There’s no such thing as “Baby Mama Drama.” No mother, out of spite or scorn, would ever place impediments in the way of a man to be a loving father to his children. No way.

No woman would ever undermine a father’s sound advice, wisdom and plans for their children. Would never assault the institution called fatherhood with words like, “My son doesn’t need a father, I’m the mama and the daddy … ”

OPINION

And surely no woman would ever use her children as pawns in revenge against their father. A woman would never seek to punish her children’s father because of the demise of love and their relationship, and time and circumstance that have necessitated that they move forward apart, despite the fact that they forever have a child or children between them.

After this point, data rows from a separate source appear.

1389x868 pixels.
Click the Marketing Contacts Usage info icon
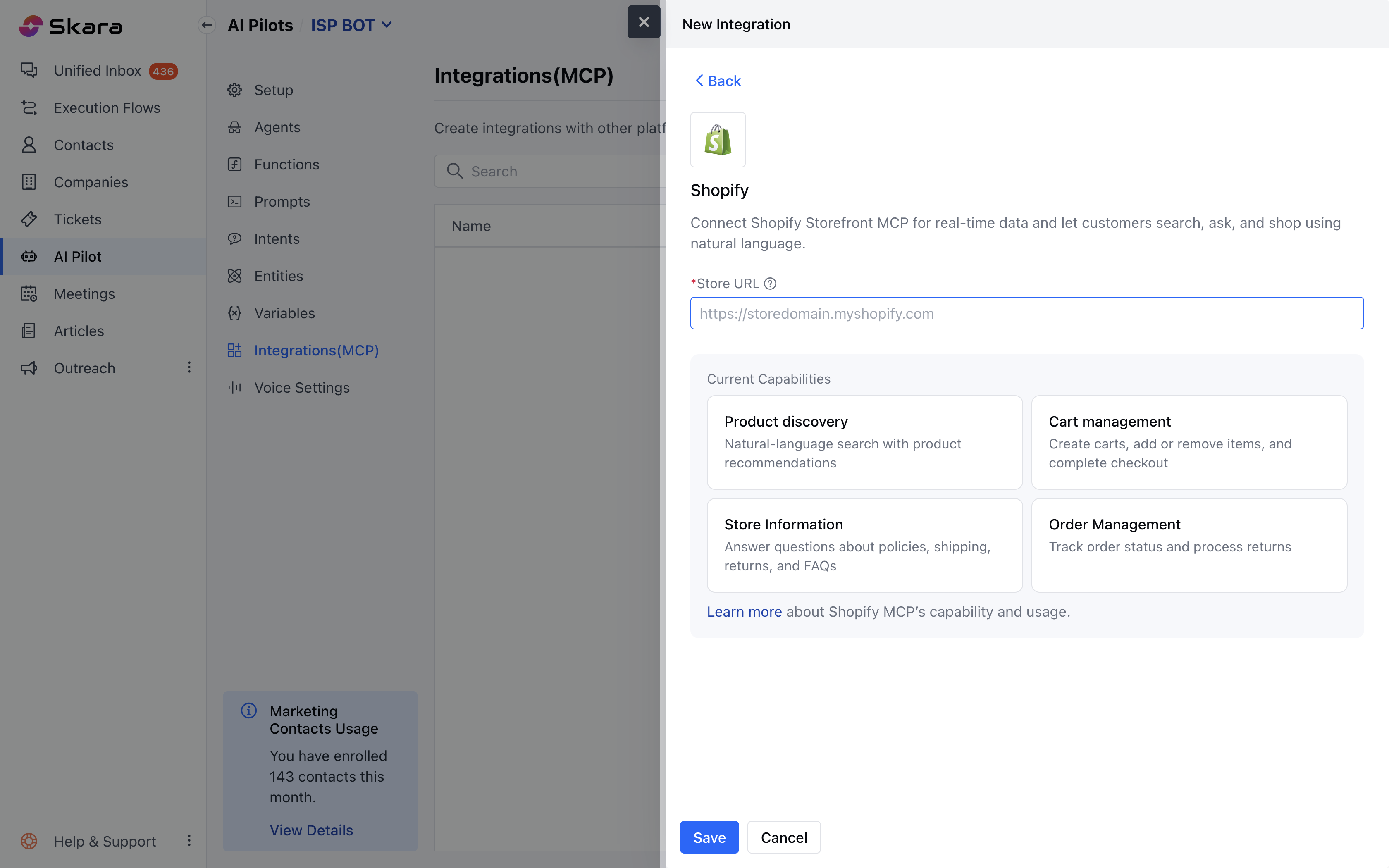coord(248,711)

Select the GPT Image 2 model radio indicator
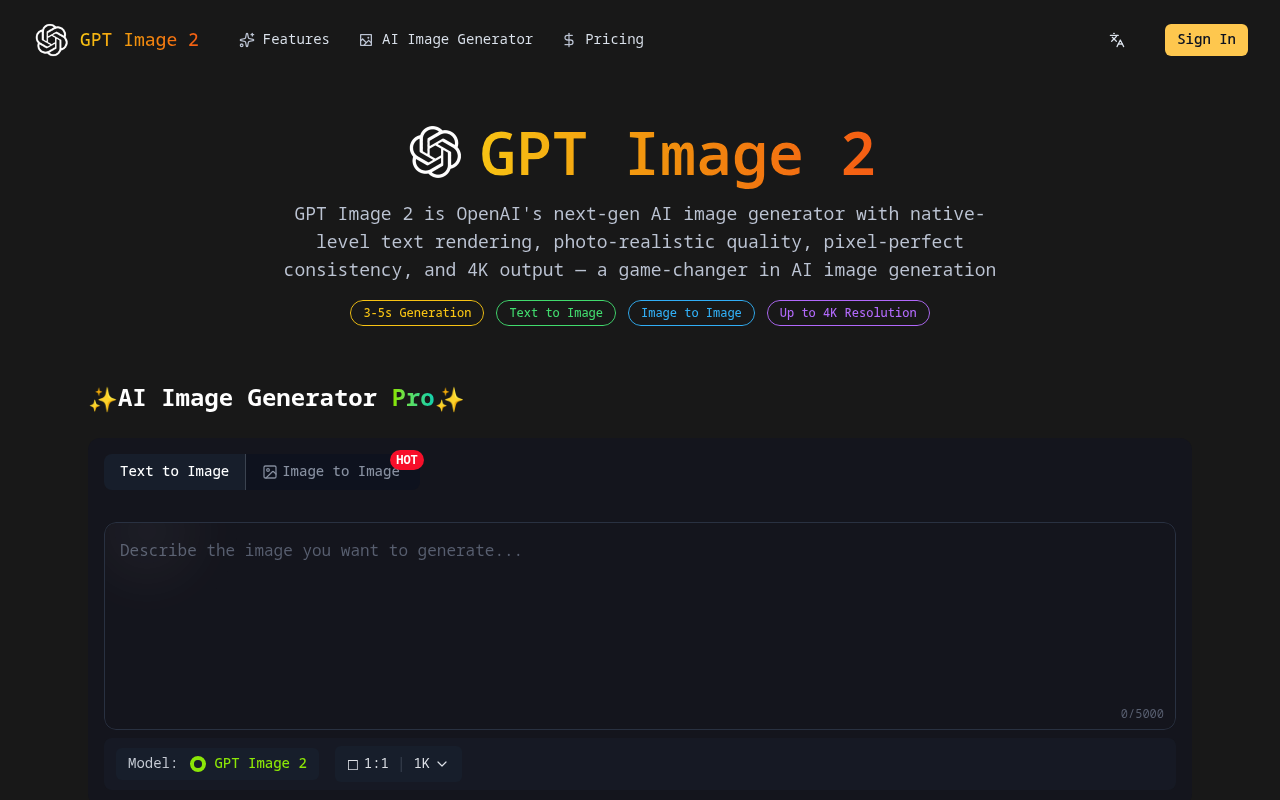click(198, 763)
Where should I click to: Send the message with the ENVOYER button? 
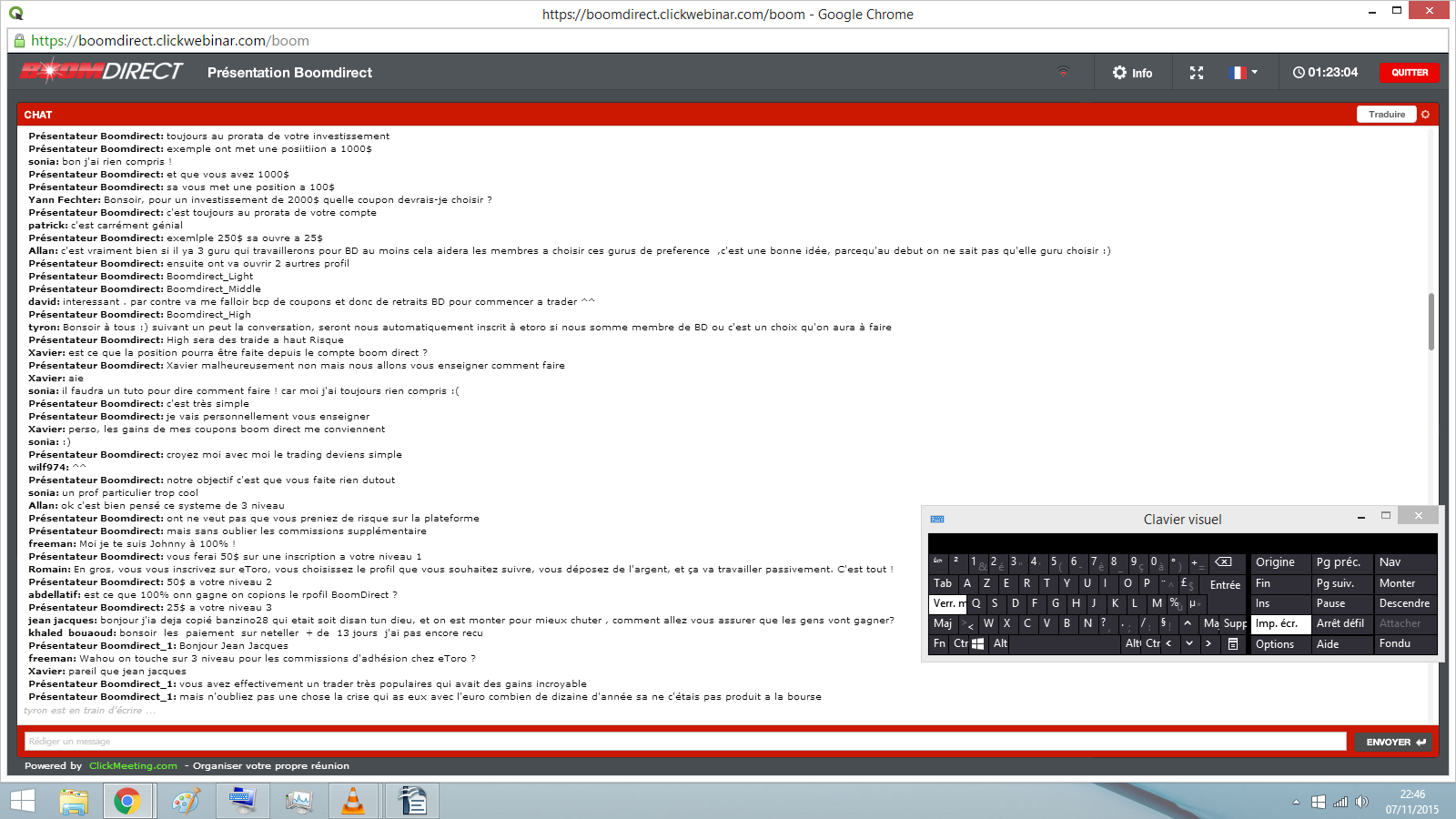[1395, 742]
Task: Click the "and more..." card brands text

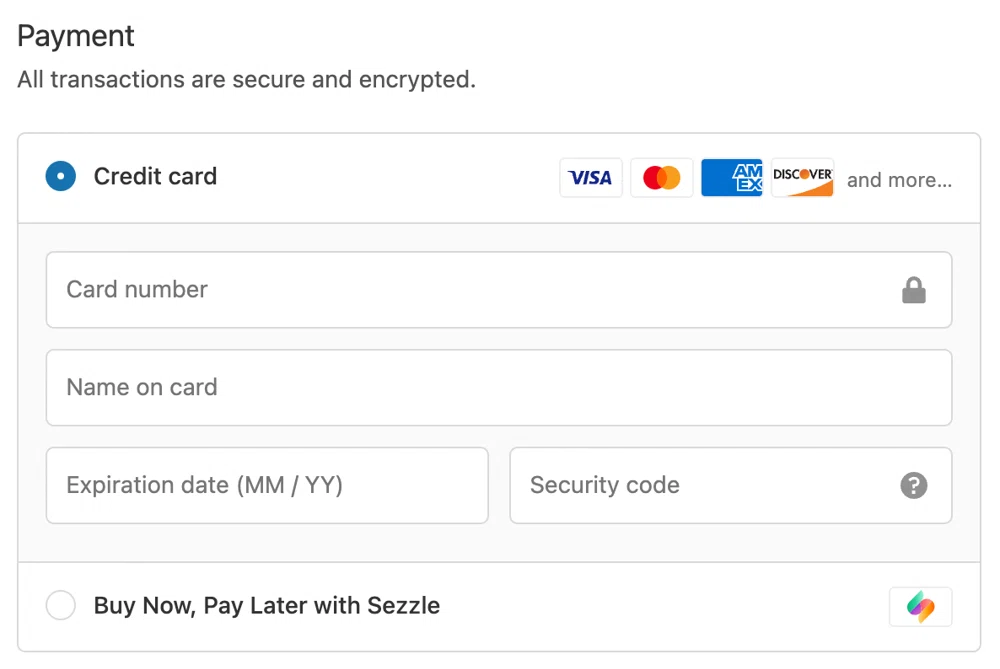Action: 899,181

Nope, that doesn’t happen. And men who think it does are simply party to one mass hallucination.

Except for so many men, it does happen. Call it what you will or may. But for many men, these are simply among the war stories of fatherhood. And this much I have discovered: It isn’t just a black thing.

Still, we brothers stand accused of stereotyping, in particular black women, should we dare mention experiencing this unnecessary hardship as fathers who live apart from our children after relationships with their mothers have ended. We are the scapegoats, the usual suspects, the perpetrators of familial dysfunction.

Black men wholesale are labeled as abandoners of our children. “Deadbeat dads,” so many sisters are quick to call us. “Dogs.” “Bums.”

And society drinks it all up, accepts without pause the sweeping worst generalizations about black men, despite evidence that says the narrative is not fact but fiction.

Indeed a 2013 Centers for Disease Control study found that of all races, black men are as involved or more involved in the lives of their children than men of all races. This is not news to us. Black men  — whether living with or apart from their children  — can be good fathers. And we are.

We see our fellow brothers being coaches and mentors, accompanying their little girls to daddy-daughter dances, at school assemblies and parent-teacher conferences and recitals, braiding hair and jumping rope and taking their children and grandchildren fishing, to parks, to church and to myriad other places.

What is not as visible is “the struggle”  —  the interferences and assaults against a father’s relationship with his children.

Brothers sometimes share the sordid details in each other’s company, sometimes with their mothers who have borne witness themselves and who encourage their sons to remain faithful. Sometimes one brother encourages another brother who is walking the road they’ve traveled to stay the course that sometimes can seem unbearable, unfair, unending.

And yet, although tempted to withdraw from fatherhood, even just for peace of mind, the thought of not being in their children’s lives has been many a brother’s saving grace.

Mostly, it has been for love  —  comforted along a sometimes pain-filled journey that comes from understanding the importance of this divine calling of fatherhood and the bittersweet reality that children ultimately grow up. That our time with our children is precious and short, and that we can’t afford to give up.

And yet, I  —  we  —  know brothers who did, who have.

I make no excuses for them. And I have for years written critically  —  having myself been an abandoned son  — about men who abdicate their role as father. Written that whatever the reason or excuse to quit, fathers must endure.

Truth: Some dads are simply deadbeats. Another truth: Some mamas are full of drama.